• Problem details
Using the listing below, say how many lines have the string "Nhắn" in them, giving the number alone.

• Records for the task
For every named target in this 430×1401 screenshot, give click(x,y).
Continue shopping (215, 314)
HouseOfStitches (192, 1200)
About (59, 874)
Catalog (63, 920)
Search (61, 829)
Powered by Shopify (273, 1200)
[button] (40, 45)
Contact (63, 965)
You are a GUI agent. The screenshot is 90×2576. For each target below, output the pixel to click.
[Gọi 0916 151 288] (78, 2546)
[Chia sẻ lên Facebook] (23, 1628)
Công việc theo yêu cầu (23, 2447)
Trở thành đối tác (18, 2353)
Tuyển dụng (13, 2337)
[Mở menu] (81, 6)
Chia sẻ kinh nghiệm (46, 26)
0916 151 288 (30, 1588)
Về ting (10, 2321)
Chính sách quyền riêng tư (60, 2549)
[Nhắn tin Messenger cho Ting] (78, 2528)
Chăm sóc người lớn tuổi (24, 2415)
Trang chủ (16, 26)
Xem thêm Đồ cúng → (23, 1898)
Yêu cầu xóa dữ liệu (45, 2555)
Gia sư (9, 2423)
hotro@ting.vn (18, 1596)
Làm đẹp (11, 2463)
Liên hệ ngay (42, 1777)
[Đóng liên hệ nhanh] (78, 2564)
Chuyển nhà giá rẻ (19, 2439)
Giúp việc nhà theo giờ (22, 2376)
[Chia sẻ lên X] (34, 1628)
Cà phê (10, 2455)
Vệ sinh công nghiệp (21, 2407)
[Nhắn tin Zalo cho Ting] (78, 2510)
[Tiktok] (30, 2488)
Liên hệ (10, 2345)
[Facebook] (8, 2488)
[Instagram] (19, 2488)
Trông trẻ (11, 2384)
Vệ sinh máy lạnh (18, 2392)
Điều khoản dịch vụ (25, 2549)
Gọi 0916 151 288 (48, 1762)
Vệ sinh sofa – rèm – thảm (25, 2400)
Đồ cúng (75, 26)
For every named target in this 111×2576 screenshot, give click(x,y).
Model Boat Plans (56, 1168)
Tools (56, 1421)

• Task solution
2